Community Consensus

The GNU C Library project is a consensus-based community-driven project.

The following is a nonexhaustive list of items which have community consensus.

1. Trivial Bug-Fix Changes

2. Machine Changes

3. Other Changes

4. Bad Changes

The source tree should always build and the testsuite should not regress without a clear reason posted to libc-alpha. If the build always works, and the testsuite is in a known good state, then the source is ready for any developers to commit changes. There is never any confusion about who or what patch regressed the testsuite, and bugs can be bisected because the source is always in a buildable state (or as close as possible).

Note that the libm tests (test-float, test-double, test-ldoubl, test-ifloat, test-idouble, test-ildoubl) test also the accuracy of routines and any new test might fail until the ulp files libm-test-ulps for that architecture is updated (see math/README.libm-tests). Note that unduly large ulps should not get added, these point to problems. So, for these routines, it's expected that the architecture files gets updated (after reviewing the change) as obvious.

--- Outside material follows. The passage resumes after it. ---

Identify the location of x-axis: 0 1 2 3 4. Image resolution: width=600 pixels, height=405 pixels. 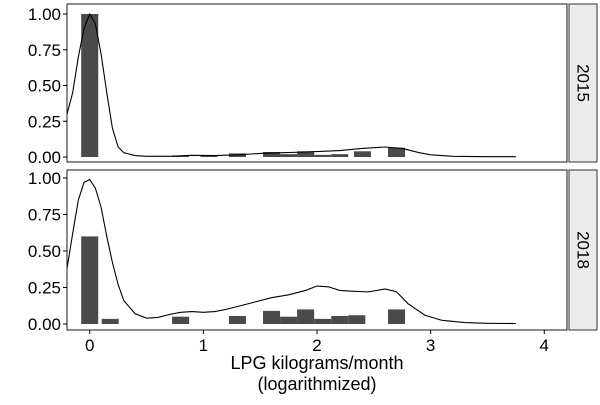
(317, 342).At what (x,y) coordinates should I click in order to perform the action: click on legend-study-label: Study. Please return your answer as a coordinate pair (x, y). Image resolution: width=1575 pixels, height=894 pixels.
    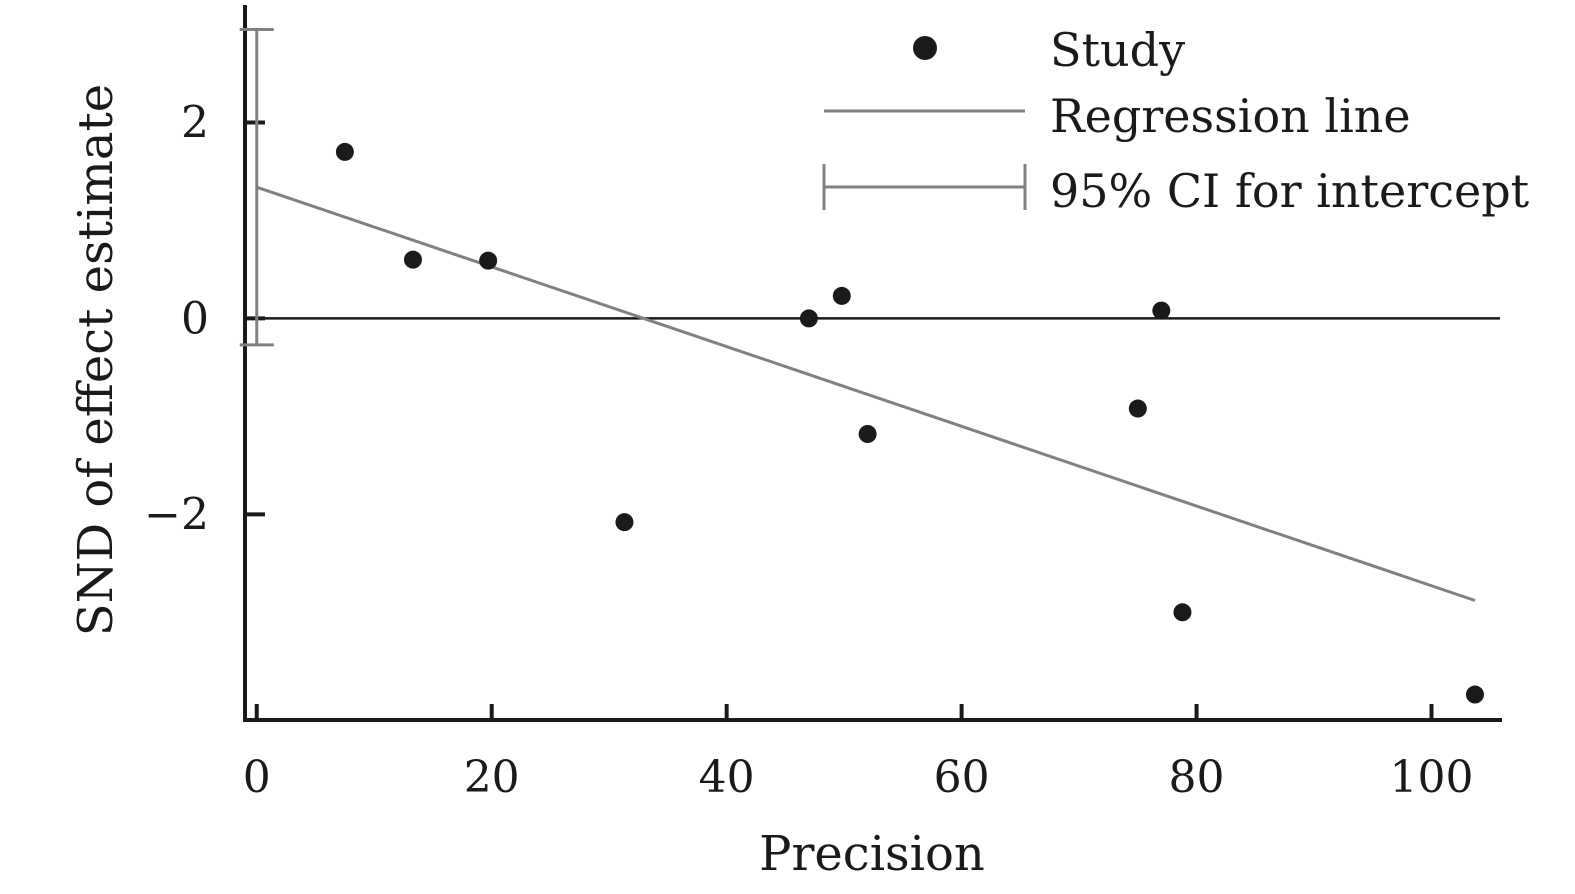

5. Best Practice for Larger Changes

For doing larger changes, especially if those involve several architectures that the main author cannot test, the following work flow should be done:

  1. Create a branch and push it to the public glibc git repository as a personal branch.
  2. Test it on at least one architecture.
  3. Ask on the libc-alpha mailing list for review and testing by other parties. Give architecture maintainers enough time for this (an explicit deadline with 5 days should be ok)
  4. Merge the branch after getting reviews, additional tests - and no test failures.